[[ Listed entries open ]]
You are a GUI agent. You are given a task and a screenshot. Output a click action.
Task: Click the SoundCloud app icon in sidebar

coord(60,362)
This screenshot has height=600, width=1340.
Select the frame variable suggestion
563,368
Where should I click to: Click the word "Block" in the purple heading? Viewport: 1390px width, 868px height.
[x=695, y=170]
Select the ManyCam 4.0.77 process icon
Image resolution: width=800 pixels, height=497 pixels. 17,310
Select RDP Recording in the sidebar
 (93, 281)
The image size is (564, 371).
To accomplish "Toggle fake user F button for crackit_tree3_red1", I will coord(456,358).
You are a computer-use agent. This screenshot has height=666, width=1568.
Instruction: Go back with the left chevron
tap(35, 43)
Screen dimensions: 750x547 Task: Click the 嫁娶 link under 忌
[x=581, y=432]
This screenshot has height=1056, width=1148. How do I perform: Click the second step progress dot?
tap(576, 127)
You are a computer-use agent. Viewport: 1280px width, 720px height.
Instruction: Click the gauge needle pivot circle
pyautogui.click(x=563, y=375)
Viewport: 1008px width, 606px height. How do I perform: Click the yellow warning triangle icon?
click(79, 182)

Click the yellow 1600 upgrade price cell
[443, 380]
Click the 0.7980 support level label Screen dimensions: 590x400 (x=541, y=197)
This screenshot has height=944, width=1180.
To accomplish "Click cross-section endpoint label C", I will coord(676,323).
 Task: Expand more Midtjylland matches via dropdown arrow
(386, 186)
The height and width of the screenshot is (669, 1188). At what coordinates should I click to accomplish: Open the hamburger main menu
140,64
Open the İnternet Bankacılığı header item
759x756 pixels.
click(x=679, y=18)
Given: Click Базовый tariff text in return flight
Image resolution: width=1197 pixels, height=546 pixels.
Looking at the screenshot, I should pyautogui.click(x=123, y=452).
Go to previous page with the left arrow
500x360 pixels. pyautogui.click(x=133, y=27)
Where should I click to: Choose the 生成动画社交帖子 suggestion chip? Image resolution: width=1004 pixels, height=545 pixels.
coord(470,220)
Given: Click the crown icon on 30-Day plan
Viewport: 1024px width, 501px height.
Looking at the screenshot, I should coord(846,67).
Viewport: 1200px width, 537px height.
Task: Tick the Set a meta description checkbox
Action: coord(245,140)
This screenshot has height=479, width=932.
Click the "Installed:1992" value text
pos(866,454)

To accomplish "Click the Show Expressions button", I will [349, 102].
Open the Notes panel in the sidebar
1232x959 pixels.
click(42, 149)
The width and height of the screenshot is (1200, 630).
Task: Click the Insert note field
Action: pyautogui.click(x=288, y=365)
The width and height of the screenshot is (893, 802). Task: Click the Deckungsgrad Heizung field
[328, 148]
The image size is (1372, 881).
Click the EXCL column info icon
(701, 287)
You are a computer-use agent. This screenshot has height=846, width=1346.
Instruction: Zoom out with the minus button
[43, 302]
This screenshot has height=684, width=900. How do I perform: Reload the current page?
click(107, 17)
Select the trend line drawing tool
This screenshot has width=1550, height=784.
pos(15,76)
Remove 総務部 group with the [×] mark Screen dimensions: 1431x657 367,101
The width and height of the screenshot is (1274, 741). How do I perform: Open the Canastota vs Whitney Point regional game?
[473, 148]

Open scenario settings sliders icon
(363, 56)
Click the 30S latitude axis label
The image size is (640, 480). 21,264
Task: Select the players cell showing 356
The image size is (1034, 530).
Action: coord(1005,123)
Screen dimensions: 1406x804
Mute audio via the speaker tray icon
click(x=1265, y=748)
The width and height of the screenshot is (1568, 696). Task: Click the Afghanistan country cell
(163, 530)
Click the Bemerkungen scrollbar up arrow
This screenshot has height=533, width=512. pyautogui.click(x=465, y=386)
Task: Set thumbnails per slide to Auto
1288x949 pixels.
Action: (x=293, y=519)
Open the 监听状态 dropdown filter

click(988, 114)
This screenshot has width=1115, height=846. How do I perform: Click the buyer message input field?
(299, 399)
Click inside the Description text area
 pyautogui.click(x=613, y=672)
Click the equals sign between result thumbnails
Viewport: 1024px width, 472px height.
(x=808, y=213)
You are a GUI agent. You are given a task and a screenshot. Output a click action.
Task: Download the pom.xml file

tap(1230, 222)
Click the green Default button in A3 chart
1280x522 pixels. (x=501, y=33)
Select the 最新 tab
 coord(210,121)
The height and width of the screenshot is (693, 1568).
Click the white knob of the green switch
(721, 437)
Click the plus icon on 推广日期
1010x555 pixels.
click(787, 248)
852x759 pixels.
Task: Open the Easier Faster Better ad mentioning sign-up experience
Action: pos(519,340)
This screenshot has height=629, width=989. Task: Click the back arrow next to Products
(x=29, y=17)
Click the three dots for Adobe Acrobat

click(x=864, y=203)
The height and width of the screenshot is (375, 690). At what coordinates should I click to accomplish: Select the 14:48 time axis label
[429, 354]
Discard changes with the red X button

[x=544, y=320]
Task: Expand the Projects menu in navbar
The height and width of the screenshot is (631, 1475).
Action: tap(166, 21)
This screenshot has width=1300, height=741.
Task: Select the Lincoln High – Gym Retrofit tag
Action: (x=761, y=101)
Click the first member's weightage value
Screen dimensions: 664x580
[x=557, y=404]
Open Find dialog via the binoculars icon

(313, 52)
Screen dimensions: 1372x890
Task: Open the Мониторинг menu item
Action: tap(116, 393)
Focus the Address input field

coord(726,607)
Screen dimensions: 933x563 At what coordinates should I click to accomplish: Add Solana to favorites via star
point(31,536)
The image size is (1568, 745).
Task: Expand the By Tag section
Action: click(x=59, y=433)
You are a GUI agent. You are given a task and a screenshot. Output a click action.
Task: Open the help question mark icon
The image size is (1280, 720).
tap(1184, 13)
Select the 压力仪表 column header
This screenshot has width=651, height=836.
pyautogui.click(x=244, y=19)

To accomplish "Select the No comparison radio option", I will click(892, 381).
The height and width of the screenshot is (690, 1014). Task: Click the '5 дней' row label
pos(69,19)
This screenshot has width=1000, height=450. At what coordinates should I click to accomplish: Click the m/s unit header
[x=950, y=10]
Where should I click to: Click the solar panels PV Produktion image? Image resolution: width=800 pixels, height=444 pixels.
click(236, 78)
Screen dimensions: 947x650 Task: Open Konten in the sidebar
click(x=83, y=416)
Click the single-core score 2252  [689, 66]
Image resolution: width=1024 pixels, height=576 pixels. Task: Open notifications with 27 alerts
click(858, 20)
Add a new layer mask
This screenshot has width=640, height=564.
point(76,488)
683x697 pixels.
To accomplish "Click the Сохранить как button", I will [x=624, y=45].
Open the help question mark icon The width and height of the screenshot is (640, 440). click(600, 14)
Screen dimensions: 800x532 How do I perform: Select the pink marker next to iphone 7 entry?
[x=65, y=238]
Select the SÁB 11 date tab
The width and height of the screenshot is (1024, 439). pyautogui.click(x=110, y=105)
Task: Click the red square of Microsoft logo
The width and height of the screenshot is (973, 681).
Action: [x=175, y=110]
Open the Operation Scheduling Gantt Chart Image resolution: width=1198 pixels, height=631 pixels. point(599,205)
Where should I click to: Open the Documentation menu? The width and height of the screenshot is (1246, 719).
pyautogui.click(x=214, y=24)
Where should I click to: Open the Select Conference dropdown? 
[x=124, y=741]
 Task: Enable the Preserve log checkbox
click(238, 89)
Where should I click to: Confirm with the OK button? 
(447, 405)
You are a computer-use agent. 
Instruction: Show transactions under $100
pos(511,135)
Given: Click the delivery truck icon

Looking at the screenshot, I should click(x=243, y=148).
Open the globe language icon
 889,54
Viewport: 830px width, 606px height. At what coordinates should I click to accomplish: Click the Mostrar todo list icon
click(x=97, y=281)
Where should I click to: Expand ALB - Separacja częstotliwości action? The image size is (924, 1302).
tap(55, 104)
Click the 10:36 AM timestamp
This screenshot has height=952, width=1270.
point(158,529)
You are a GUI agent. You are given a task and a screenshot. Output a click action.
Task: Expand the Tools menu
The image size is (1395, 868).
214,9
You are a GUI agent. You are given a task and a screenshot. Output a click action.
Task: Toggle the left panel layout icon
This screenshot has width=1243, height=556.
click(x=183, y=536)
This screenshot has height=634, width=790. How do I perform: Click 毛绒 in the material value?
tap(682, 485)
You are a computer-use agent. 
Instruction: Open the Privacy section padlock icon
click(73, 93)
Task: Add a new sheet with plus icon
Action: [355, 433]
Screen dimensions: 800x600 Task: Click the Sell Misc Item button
[[ Listed entries closed ]]
● Goal of the exercise
Extract exactly and only the lines above from the line containing "Instruction: Go back with the left chevron" through the line containing "Open the İnternet Bankacılığı header item", both end lines included.

● Completed exercise
Instruction: Go back with the left chevron
tap(35, 43)
Screen dimensions: 750x547 Task: Click the 嫁娶 link under 忌
[x=581, y=432]
This screenshot has height=1056, width=1148. How do I perform: Click the second step progress dot?
tap(576, 127)
You are a computer-use agent. Viewport: 1280px width, 720px height.
Instruction: Click the gauge needle pivot circle
pyautogui.click(x=563, y=375)
Viewport: 1008px width, 606px height. How do I perform: Click the yellow warning triangle icon?
click(79, 182)

Click the yellow 1600 upgrade price cell
[443, 380]
Click the 0.7980 support level label Screen dimensions: 590x400 (x=541, y=197)
This screenshot has height=944, width=1180.
To accomplish "Click cross-section endpoint label C", I will coord(676,323).
 Task: Expand more Midtjylland matches via dropdown arrow
(386, 186)
The height and width of the screenshot is (669, 1188). At what coordinates should I click to accomplish: Open the hamburger main menu
140,64
Open the İnternet Bankacılığı header item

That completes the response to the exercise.